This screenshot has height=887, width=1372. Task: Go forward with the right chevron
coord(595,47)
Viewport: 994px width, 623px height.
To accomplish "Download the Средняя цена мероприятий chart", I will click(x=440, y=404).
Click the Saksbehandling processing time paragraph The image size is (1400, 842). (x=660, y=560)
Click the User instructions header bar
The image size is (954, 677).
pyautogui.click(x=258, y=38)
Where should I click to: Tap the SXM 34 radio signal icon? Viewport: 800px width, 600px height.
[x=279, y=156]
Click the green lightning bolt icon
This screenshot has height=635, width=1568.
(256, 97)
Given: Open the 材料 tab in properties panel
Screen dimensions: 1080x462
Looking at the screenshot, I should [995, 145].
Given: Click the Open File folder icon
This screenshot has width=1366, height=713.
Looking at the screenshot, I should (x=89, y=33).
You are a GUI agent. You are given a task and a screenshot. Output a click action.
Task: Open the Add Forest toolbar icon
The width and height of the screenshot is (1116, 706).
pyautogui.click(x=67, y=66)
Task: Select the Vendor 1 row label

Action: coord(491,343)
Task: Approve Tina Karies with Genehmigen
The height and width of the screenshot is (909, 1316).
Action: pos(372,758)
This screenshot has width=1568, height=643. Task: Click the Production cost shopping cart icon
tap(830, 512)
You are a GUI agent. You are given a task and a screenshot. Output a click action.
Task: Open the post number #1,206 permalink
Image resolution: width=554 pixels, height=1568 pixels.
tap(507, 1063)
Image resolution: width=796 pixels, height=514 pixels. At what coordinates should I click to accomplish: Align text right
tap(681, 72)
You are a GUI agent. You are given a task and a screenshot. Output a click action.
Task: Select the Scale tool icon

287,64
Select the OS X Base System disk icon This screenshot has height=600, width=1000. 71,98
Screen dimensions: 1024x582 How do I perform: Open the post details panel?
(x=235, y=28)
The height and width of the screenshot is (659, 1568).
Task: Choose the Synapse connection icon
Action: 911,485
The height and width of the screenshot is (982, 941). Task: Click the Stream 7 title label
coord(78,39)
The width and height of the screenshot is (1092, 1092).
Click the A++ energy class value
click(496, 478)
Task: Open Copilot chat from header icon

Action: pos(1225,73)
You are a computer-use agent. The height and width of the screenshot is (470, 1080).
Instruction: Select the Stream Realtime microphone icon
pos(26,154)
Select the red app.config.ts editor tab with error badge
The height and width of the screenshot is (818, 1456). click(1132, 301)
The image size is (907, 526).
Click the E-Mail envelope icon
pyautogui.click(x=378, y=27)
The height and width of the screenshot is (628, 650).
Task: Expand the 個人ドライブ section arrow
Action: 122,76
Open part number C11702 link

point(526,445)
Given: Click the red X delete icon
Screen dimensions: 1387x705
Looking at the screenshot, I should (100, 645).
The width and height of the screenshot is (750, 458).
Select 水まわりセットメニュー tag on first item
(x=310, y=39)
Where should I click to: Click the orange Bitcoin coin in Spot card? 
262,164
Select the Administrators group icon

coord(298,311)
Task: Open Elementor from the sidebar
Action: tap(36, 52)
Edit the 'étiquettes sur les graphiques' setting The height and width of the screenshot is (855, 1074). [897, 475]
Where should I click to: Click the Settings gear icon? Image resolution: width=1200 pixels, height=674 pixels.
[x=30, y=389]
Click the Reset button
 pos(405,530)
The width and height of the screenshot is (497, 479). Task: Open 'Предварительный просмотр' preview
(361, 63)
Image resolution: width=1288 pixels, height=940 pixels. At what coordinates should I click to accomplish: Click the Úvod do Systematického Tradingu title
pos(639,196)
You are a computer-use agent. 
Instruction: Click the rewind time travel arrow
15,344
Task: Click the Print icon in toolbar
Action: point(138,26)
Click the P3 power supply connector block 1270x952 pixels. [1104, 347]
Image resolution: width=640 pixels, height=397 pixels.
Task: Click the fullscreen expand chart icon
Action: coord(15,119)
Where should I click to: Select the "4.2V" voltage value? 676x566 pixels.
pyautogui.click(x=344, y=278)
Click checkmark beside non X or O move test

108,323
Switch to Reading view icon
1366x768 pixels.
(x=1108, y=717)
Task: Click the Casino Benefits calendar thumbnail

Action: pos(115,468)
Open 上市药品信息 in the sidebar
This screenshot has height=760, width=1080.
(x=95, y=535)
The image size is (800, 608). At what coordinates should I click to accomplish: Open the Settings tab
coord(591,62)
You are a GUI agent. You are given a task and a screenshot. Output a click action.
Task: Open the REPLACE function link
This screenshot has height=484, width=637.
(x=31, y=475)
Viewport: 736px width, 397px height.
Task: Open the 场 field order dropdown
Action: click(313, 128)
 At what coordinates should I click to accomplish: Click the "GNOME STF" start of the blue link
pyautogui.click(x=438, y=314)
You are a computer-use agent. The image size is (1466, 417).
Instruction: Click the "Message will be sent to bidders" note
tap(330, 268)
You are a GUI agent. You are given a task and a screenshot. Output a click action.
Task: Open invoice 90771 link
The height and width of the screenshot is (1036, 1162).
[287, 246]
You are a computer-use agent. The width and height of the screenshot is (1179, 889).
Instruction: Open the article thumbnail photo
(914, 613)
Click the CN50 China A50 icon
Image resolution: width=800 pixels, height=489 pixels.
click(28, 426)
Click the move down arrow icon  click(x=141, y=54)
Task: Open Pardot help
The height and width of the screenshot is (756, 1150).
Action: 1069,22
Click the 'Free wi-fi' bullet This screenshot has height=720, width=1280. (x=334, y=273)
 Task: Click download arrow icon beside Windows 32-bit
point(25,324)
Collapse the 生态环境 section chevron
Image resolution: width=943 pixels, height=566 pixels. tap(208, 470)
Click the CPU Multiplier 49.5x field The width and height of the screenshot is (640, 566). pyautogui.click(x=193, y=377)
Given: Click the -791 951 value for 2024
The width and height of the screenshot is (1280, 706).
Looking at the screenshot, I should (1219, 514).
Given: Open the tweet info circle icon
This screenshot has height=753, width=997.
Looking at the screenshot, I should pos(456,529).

Task goal: Write out the data once more, word for word.

Answer to this task:
This screenshot has height=887, width=1372. Task: Go forward with the right chevron
coord(595,47)
Viewport: 994px width, 623px height.
To accomplish "Download the Средняя цена мероприятий chart", I will click(x=440, y=404).
Click the Saksbehandling processing time paragraph The image size is (1400, 842). (x=660, y=560)
Click the User instructions header bar
The image size is (954, 677).
pyautogui.click(x=258, y=38)
Where should I click to: Tap the SXM 34 radio signal icon? Viewport: 800px width, 600px height.
[x=279, y=156]
Click the green lightning bolt icon
This screenshot has height=635, width=1568.
(256, 97)
Given: Open the 材料 tab in properties panel
Screen dimensions: 1080x462
Looking at the screenshot, I should [995, 145].
Given: Click the Open File folder icon
This screenshot has width=1366, height=713.
Looking at the screenshot, I should (x=89, y=33).
You are a GUI agent. You are given a task and a screenshot. Output a click action.
Task: Open the Add Forest toolbar icon
The width and height of the screenshot is (1116, 706).
pyautogui.click(x=67, y=66)
Task: Select the Vendor 1 row label

Action: coord(491,343)
Task: Approve Tina Karies with Genehmigen
The height and width of the screenshot is (909, 1316).
Action: pos(372,758)
This screenshot has width=1568, height=643. Task: Click the Production cost shopping cart icon
tap(830, 512)
You are a GUI agent. You are given a task and a screenshot. Output a click action.
Task: Open the post number #1,206 permalink
Image resolution: width=554 pixels, height=1568 pixels.
tap(507, 1063)
Image resolution: width=796 pixels, height=514 pixels. At what coordinates should I click to accomplish: Align text right
tap(681, 72)
You are a GUI agent. You are given a task and a screenshot. Output a click action.
Task: Select the Scale tool icon

287,64
Select the OS X Base System disk icon This screenshot has height=600, width=1000. 71,98
Screen dimensions: 1024x582 How do I perform: Open the post details panel?
(x=235, y=28)
The height and width of the screenshot is (659, 1568).
Task: Choose the Synapse connection icon
Action: 911,485
The height and width of the screenshot is (982, 941). Task: Click the Stream 7 title label
coord(78,39)
The width and height of the screenshot is (1092, 1092).
Click the A++ energy class value
click(496, 478)
Task: Open Copilot chat from header icon

Action: pos(1225,73)
You are a computer-use agent. The height and width of the screenshot is (470, 1080).
Instruction: Select the Stream Realtime microphone icon
pos(26,154)
Select the red app.config.ts editor tab with error badge
The height and width of the screenshot is (818, 1456). click(1132, 301)
The image size is (907, 526).
Click the E-Mail envelope icon
pyautogui.click(x=378, y=27)
The height and width of the screenshot is (628, 650).
Task: Expand the 個人ドライブ section arrow
Action: 122,76
Open part number C11702 link

point(526,445)
Given: Click the red X delete icon
Screen dimensions: 1387x705
Looking at the screenshot, I should (100, 645).
The width and height of the screenshot is (750, 458).
Select 水まわりセットメニュー tag on first item
(x=310, y=39)
Where should I click to: Click the orange Bitcoin coin in Spot card? 
262,164
Select the Administrators group icon

coord(298,311)
Task: Open Elementor from the sidebar
Action: tap(36, 52)
Edit the 'étiquettes sur les graphiques' setting The height and width of the screenshot is (855, 1074). [897, 475]
Where should I click to: Click the Settings gear icon? Image resolution: width=1200 pixels, height=674 pixels.
[x=30, y=389]
Click the Reset button
 pos(405,530)
The width and height of the screenshot is (497, 479). Task: Open 'Предварительный просмотр' preview
(361, 63)
Image resolution: width=1288 pixels, height=940 pixels. At what coordinates should I click to accomplish: Click the Úvod do Systematického Tradingu title
pos(639,196)
You are a computer-use agent. 
Instruction: Click the rewind time travel arrow
15,344
Task: Click the Print icon in toolbar
Action: point(138,26)
Click the P3 power supply connector block 1270x952 pixels. [1104, 347]
Image resolution: width=640 pixels, height=397 pixels.
Task: Click the fullscreen expand chart icon
Action: coord(15,119)
Where should I click to: Select the "4.2V" voltage value? 676x566 pixels.
pyautogui.click(x=344, y=278)
Click checkmark beside non X or O move test

108,323
Switch to Reading view icon
1366x768 pixels.
(x=1108, y=717)
Task: Click the Casino Benefits calendar thumbnail

Action: pos(115,468)
Open 上市药品信息 in the sidebar
This screenshot has height=760, width=1080.
(x=95, y=535)
The image size is (800, 608). At what coordinates should I click to accomplish: Open the Settings tab
coord(591,62)
You are a GUI agent. You are given a task and a screenshot. Output a click action.
Task: Open the REPLACE function link
This screenshot has height=484, width=637.
(x=31, y=475)
Viewport: 736px width, 397px height.
Task: Open the 场 field order dropdown
Action: click(313, 128)
 At what coordinates should I click to accomplish: Click the "GNOME STF" start of the blue link
pyautogui.click(x=438, y=314)
You are a computer-use agent. The image size is (1466, 417).
Instruction: Click the "Message will be sent to bidders" note
tap(330, 268)
You are a GUI agent. You are given a task and a screenshot. Output a click action.
Task: Open invoice 90771 link
The height and width of the screenshot is (1036, 1162).
[287, 246]
You are a computer-use agent. The width and height of the screenshot is (1179, 889).
Instruction: Open the article thumbnail photo
(914, 613)
Click the CN50 China A50 icon
Image resolution: width=800 pixels, height=489 pixels.
click(28, 426)
Click the move down arrow icon  click(x=141, y=54)
Task: Open Pardot help
The height and width of the screenshot is (756, 1150).
Action: 1069,22
Click the 'Free wi-fi' bullet This screenshot has height=720, width=1280. (x=334, y=273)
 Task: Click download arrow icon beside Windows 32-bit
point(25,324)
Collapse the 生态环境 section chevron
Image resolution: width=943 pixels, height=566 pixels. tap(208, 470)
Click the CPU Multiplier 49.5x field The width and height of the screenshot is (640, 566). pyautogui.click(x=193, y=377)
Given: Click the -791 951 value for 2024
The width and height of the screenshot is (1280, 706).
Looking at the screenshot, I should (1219, 514).
Given: Open the tweet info circle icon
This screenshot has height=753, width=997.
Looking at the screenshot, I should pos(456,529).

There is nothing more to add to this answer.